La corrupción traspasa la ideología
La corrupción es uno de los factores que más corroe la legitimidad de los Gobiernos. Esta verdad de Perogrullo, sin embargo, trata de ser ignorada por todo nuevo inquilino del aparato estatal, autoconvencido de ser inmune a las tentaciones de apropiación del dinero público.
De ahí que los regímenes democráticos más consolidados hayan desarrollado una serie de mecanismos para controlar los casos de corrupción, sin que, hay que ser claros, se la haya podido erradicar de raíz. Uno de ellos es evitar el prorroguismo en el manejo del Estado, pues es la mejor forma para que la corrupción se convierta en un instrumento de gobernanza, como se ha podido y puede constatar en el país. Otro, la independencia de los Órganos del Estado; el caso del Legislativo, para ejercer una eficiente fiscalización, y, en el del Judicial y del Ministerio Público, para evitar la impunidad, que es el otro caldo de cultivo de la corrupción.
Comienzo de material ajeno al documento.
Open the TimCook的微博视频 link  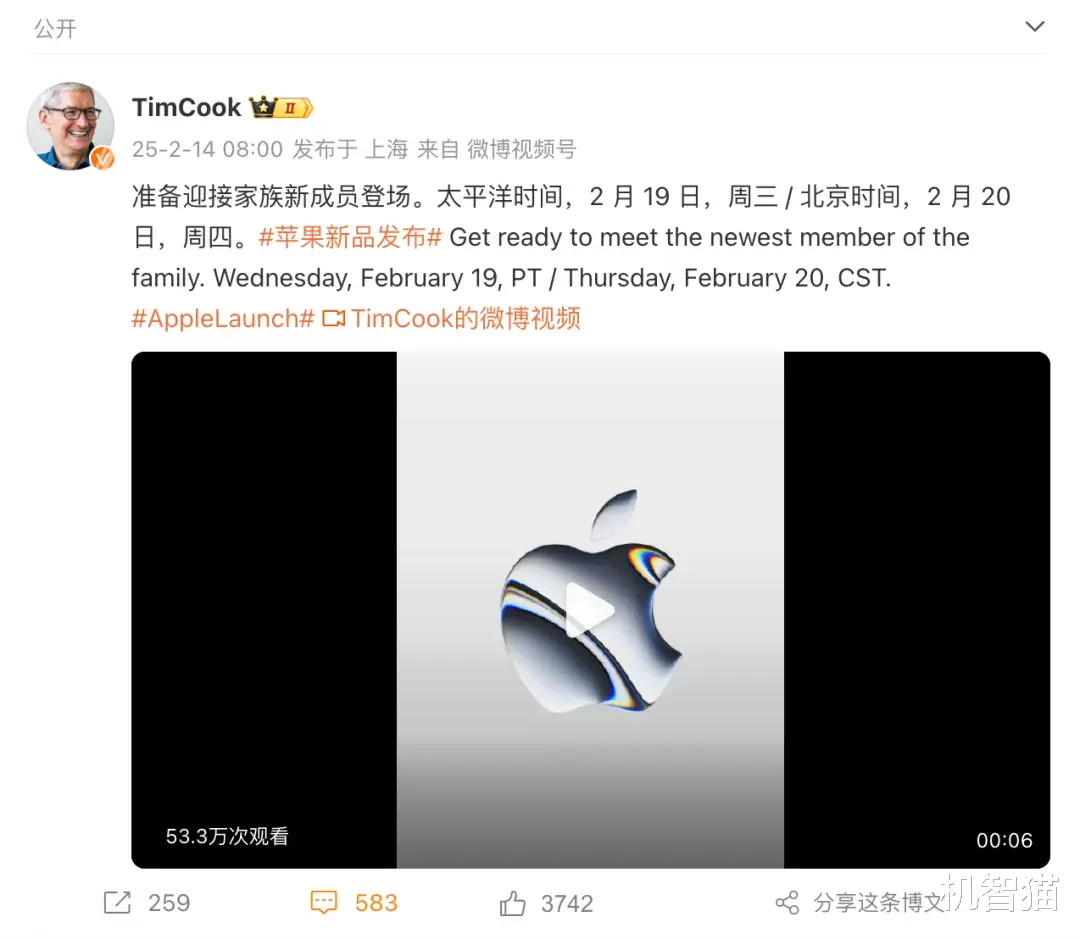point(466,318)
Otro mecanismo es contar con normas ágiles y transparentes para la contratación de bienes y servicios por parte del Estado, desterrando procedimientos engorrosos que, más bien, se convierten en fértiles insumos para la corrupción y una buena fiscalización para garantizar la calidad de obras y servicios.
Desde otra perspectiva, no hay mejor espacio para la corrupción que creer que ésta tiene origen de clase, raza, religión u opción ideológica. A guisa de ejemplo, si algo ha corroído o está corroyendo a los Gobiernos adscritos al denominado socialismo del siglo XXI es creer que por algún factor extraordinario sus funcionarios son inmunes a la corrupción. La experiencia de los Gobiernos de Venezuela, Argentina, Brasil y Ecuador es totalmente decidora al respecto. En todos ellos la corrupción —que llega a niveles inconcebibles en los dos primeros— ha sido uno de los principales factores para su deslegitimación y derrota, en Argentina, y encarrilamiento hacia un Estado autoritario en Venezuela.
Se trata de experiencias que bien harían nuestros gobernantes en observar con detenimiento porque se trata de procesos de corrupción extrema, más aún si parecería que aún hay tiempo para evitar que se reproduzcan acá. Para ello, habrá que enfrentar con rigor y dentro del marco de la ley a los autores de presuntos actos de corrupción y no castigar a los mensajeros ni insistir en que el tema de las denuncias emergen de presuntas conspiraciones ideológicas ni, menos, salir en defensa de los denunciados, dentro y fuera del país con ese argumento.